__Problem to work on__. Each line below should be restated word for word.

__Entries taken from a collection__.

------------------------------

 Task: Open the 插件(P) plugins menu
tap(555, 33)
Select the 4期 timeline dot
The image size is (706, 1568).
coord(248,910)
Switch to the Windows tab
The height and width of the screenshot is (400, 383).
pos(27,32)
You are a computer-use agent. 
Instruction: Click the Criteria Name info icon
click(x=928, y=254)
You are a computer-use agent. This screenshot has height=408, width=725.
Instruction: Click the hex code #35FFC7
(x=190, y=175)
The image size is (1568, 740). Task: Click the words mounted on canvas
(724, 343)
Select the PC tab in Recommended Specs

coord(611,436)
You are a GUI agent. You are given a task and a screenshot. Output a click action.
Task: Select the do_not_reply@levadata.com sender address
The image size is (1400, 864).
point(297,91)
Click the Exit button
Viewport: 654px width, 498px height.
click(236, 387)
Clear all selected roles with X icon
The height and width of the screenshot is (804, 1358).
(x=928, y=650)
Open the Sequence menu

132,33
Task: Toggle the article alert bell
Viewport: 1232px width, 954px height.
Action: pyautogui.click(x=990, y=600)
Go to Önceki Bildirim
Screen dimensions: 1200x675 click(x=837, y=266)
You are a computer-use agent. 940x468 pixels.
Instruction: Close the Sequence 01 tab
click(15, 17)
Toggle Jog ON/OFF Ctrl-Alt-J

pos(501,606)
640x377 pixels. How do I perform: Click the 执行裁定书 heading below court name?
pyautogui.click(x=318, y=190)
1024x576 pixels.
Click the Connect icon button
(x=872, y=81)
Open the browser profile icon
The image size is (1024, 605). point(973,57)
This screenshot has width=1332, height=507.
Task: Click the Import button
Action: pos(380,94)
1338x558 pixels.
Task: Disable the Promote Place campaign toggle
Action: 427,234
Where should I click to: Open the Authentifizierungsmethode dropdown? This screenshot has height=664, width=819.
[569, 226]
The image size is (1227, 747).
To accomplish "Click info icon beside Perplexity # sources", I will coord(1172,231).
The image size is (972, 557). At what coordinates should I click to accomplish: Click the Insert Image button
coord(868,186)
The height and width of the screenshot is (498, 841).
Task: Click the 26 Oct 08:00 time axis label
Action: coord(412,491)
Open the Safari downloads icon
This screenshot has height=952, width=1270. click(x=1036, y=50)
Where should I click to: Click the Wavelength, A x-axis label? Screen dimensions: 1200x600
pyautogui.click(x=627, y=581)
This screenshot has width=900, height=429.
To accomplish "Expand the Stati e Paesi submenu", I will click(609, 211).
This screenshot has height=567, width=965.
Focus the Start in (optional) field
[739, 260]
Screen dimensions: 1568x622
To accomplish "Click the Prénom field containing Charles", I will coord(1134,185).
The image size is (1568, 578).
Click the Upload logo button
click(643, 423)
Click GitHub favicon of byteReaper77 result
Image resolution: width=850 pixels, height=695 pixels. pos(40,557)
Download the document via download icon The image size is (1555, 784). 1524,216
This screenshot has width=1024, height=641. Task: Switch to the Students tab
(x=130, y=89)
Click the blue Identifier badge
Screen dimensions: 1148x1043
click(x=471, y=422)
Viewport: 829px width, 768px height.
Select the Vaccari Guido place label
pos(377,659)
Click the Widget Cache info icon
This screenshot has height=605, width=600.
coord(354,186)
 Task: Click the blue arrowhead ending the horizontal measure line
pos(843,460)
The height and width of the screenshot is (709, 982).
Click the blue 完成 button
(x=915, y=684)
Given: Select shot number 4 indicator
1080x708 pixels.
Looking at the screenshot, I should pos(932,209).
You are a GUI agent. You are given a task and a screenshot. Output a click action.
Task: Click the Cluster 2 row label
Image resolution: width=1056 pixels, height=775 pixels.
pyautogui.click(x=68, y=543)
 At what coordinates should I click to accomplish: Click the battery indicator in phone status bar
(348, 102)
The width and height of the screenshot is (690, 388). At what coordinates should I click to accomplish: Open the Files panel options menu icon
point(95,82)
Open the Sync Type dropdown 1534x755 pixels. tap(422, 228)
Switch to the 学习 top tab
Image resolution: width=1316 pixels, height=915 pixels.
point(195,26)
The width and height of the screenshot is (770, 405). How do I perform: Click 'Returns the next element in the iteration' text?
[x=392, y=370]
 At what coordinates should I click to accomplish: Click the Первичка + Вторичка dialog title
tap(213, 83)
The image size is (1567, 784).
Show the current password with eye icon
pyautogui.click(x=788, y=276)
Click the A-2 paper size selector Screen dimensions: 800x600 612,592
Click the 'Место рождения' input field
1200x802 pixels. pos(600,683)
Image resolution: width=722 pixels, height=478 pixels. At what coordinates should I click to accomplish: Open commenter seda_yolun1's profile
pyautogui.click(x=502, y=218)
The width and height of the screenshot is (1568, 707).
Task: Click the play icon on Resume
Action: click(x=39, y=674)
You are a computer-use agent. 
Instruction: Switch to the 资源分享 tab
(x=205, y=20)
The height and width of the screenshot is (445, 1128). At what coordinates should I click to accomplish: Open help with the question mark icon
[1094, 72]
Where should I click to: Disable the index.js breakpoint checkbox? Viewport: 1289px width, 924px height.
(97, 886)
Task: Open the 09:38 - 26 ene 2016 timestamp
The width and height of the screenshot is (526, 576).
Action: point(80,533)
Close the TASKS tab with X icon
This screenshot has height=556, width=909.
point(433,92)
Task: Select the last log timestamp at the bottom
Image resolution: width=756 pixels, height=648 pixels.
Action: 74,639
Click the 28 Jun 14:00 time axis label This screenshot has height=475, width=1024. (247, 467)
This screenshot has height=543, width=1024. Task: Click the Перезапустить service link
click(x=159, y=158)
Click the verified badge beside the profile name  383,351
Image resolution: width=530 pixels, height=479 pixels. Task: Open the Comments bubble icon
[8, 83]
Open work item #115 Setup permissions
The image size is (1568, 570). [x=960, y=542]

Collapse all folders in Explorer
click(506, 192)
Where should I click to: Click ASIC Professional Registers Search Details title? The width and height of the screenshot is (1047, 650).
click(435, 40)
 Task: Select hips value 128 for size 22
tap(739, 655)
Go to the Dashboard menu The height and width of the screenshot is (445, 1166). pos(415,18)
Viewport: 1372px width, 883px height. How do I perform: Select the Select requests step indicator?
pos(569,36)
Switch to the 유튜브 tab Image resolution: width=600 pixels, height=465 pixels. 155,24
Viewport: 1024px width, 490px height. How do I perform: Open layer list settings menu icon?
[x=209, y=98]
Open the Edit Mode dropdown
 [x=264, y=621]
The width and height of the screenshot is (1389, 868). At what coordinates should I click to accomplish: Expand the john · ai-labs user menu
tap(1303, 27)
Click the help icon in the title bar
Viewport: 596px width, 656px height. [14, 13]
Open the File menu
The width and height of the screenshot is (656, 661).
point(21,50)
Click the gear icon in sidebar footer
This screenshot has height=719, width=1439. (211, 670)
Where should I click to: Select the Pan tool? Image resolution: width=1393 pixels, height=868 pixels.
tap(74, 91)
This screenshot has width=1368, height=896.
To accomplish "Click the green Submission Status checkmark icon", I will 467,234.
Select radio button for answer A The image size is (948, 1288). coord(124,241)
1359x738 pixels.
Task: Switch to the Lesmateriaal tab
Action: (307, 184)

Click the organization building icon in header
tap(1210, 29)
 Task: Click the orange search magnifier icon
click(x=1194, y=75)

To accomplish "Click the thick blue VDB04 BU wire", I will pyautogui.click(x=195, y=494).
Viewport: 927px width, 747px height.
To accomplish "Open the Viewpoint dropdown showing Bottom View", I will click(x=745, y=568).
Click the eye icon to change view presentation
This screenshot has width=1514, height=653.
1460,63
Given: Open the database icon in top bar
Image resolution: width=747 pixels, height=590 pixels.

------------------------------

__Response box__.
 Task: Open the 插件(P) plugins menu
tap(555, 33)
Select the 4期 timeline dot
The image size is (706, 1568).
coord(248,910)
Switch to the Windows tab
The height and width of the screenshot is (400, 383).
pos(27,32)
You are a computer-use agent. 
Instruction: Click the Criteria Name info icon
click(x=928, y=254)
You are a computer-use agent. This screenshot has height=408, width=725.
Instruction: Click the hex code #35FFC7
(x=190, y=175)
The image size is (1568, 740). Task: Click the words mounted on canvas
(724, 343)
Select the PC tab in Recommended Specs

coord(611,436)
You are a GUI agent. You are given a task and a screenshot. Output a click action.
Task: Select the do_not_reply@levadata.com sender address
The image size is (1400, 864).
point(297,91)
Click the Exit button
Viewport: 654px width, 498px height.
click(236, 387)
Clear all selected roles with X icon
The height and width of the screenshot is (804, 1358).
(x=928, y=650)
Open the Sequence menu

132,33
Task: Toggle the article alert bell
Viewport: 1232px width, 954px height.
Action: pyautogui.click(x=990, y=600)
Go to Önceki Bildirim
Screen dimensions: 1200x675 click(x=837, y=266)
You are a computer-use agent. 940x468 pixels.
Instruction: Close the Sequence 01 tab
click(15, 17)
Toggle Jog ON/OFF Ctrl-Alt-J

pos(501,606)
640x377 pixels. How do I perform: Click the 执行裁定书 heading below court name?
pyautogui.click(x=318, y=190)
1024x576 pixels.
Click the Connect icon button
(x=872, y=81)
Open the browser profile icon
The image size is (1024, 605). point(973,57)
This screenshot has width=1332, height=507.
Task: Click the Import button
Action: pos(380,94)
1338x558 pixels.
Task: Disable the Promote Place campaign toggle
Action: 427,234
Where should I click to: Open the Authentifizierungsmethode dropdown? This screenshot has height=664, width=819.
[569, 226]
The image size is (1227, 747).
To accomplish "Click info icon beside Perplexity # sources", I will coord(1172,231).
The image size is (972, 557). At what coordinates should I click to accomplish: Click the Insert Image button
coord(868,186)
The height and width of the screenshot is (498, 841).
Task: Click the 26 Oct 08:00 time axis label
Action: coord(412,491)
Open the Safari downloads icon
This screenshot has height=952, width=1270. click(x=1036, y=50)
Where should I click to: Click the Wavelength, A x-axis label? Screen dimensions: 1200x600
pyautogui.click(x=627, y=581)
This screenshot has width=900, height=429.
To accomplish "Expand the Stati e Paesi submenu", I will click(609, 211).
This screenshot has height=567, width=965.
Focus the Start in (optional) field
[739, 260]
Screen dimensions: 1568x622
To accomplish "Click the Prénom field containing Charles", I will coord(1134,185).
The image size is (1568, 578).
Click the Upload logo button
click(643, 423)
Click GitHub favicon of byteReaper77 result
Image resolution: width=850 pixels, height=695 pixels. pos(40,557)
Download the document via download icon The image size is (1555, 784). 1524,216
This screenshot has width=1024, height=641. Task: Switch to the Students tab
(x=130, y=89)
Click the blue Identifier badge
Screen dimensions: 1148x1043
click(x=471, y=422)
Viewport: 829px width, 768px height.
Select the Vaccari Guido place label
pos(377,659)
Click the Widget Cache info icon
This screenshot has height=605, width=600.
coord(354,186)
 Task: Click the blue arrowhead ending the horizontal measure line
pos(843,460)
The height and width of the screenshot is (709, 982).
Click the blue 完成 button
(x=915, y=684)
Given: Select shot number 4 indicator
1080x708 pixels.
Looking at the screenshot, I should pos(932,209).
You are a GUI agent. You are given a task and a screenshot. Output a click action.
Task: Click the Cluster 2 row label
Image resolution: width=1056 pixels, height=775 pixels.
pyautogui.click(x=68, y=543)
 At what coordinates should I click to accomplish: Click the battery indicator in phone status bar
(348, 102)
The width and height of the screenshot is (690, 388). At what coordinates should I click to accomplish: Open the Files panel options menu icon
point(95,82)
Open the Sync Type dropdown 1534x755 pixels. tap(422, 228)
Switch to the 学习 top tab
Image resolution: width=1316 pixels, height=915 pixels.
point(195,26)
The width and height of the screenshot is (770, 405). How do I perform: Click 'Returns the next element in the iteration' text?
[x=392, y=370]
 At what coordinates should I click to accomplish: Click the Первичка + Вторичка dialog title
tap(213, 83)
The image size is (1567, 784).
Show the current password with eye icon
pyautogui.click(x=788, y=276)
Click the A-2 paper size selector Screen dimensions: 800x600 612,592
Click the 'Место рождения' input field
1200x802 pixels. pos(600,683)
Image resolution: width=722 pixels, height=478 pixels. At what coordinates should I click to accomplish: Open commenter seda_yolun1's profile
pyautogui.click(x=502, y=218)
The width and height of the screenshot is (1568, 707).
Task: Click the play icon on Resume
Action: click(x=39, y=674)
You are a computer-use agent. 
Instruction: Switch to the 资源分享 tab
(x=205, y=20)
The height and width of the screenshot is (445, 1128). At what coordinates should I click to accomplish: Open help with the question mark icon
[1094, 72]
Where should I click to: Disable the index.js breakpoint checkbox? Viewport: 1289px width, 924px height.
(97, 886)
Task: Open the 09:38 - 26 ene 2016 timestamp
The width and height of the screenshot is (526, 576).
Action: point(80,533)
Close the TASKS tab with X icon
This screenshot has height=556, width=909.
point(433,92)
Task: Select the last log timestamp at the bottom
Image resolution: width=756 pixels, height=648 pixels.
Action: 74,639
Click the 28 Jun 14:00 time axis label This screenshot has height=475, width=1024. (247, 467)
This screenshot has height=543, width=1024. Task: Click the Перезапустить service link
click(x=159, y=158)
Click the verified badge beside the profile name  383,351
Image resolution: width=530 pixels, height=479 pixels. Task: Open the Comments bubble icon
[8, 83]
Open work item #115 Setup permissions
The image size is (1568, 570). [x=960, y=542]

Collapse all folders in Explorer
click(506, 192)
Where should I click to: Click ASIC Professional Registers Search Details title? The width and height of the screenshot is (1047, 650).
click(435, 40)
 Task: Select hips value 128 for size 22
tap(739, 655)
Go to the Dashboard menu The height and width of the screenshot is (445, 1166). pos(415,18)
Viewport: 1372px width, 883px height. How do I perform: Select the Select requests step indicator?
pos(569,36)
Switch to the 유튜브 tab Image resolution: width=600 pixels, height=465 pixels. 155,24
Viewport: 1024px width, 490px height. How do I perform: Open layer list settings menu icon?
[x=209, y=98]
Open the Edit Mode dropdown
 [x=264, y=621]
The width and height of the screenshot is (1389, 868). At what coordinates should I click to accomplish: Expand the john · ai-labs user menu
tap(1303, 27)
Click the help icon in the title bar
Viewport: 596px width, 656px height. [14, 13]
Open the File menu
The width and height of the screenshot is (656, 661).
point(21,50)
Click the gear icon in sidebar footer
This screenshot has height=719, width=1439. (211, 670)
Where should I click to: Select the Pan tool? Image resolution: width=1393 pixels, height=868 pixels.
tap(74, 91)
This screenshot has width=1368, height=896.
To accomplish "Click the green Submission Status checkmark icon", I will 467,234.
Select radio button for answer A The image size is (948, 1288). coord(124,241)
1359x738 pixels.
Task: Switch to the Lesmateriaal tab
Action: (307, 184)

Click the organization building icon in header
tap(1210, 29)
 Task: Click the orange search magnifier icon
click(x=1194, y=75)

To accomplish "Click the thick blue VDB04 BU wire", I will pyautogui.click(x=195, y=494).
Viewport: 927px width, 747px height.
To accomplish "Open the Viewpoint dropdown showing Bottom View", I will click(x=745, y=568).
Click the eye icon to change view presentation
This screenshot has width=1514, height=653.
1460,63
Given: Open the database icon in top bar
Image resolution: width=747 pixels, height=590 pixels.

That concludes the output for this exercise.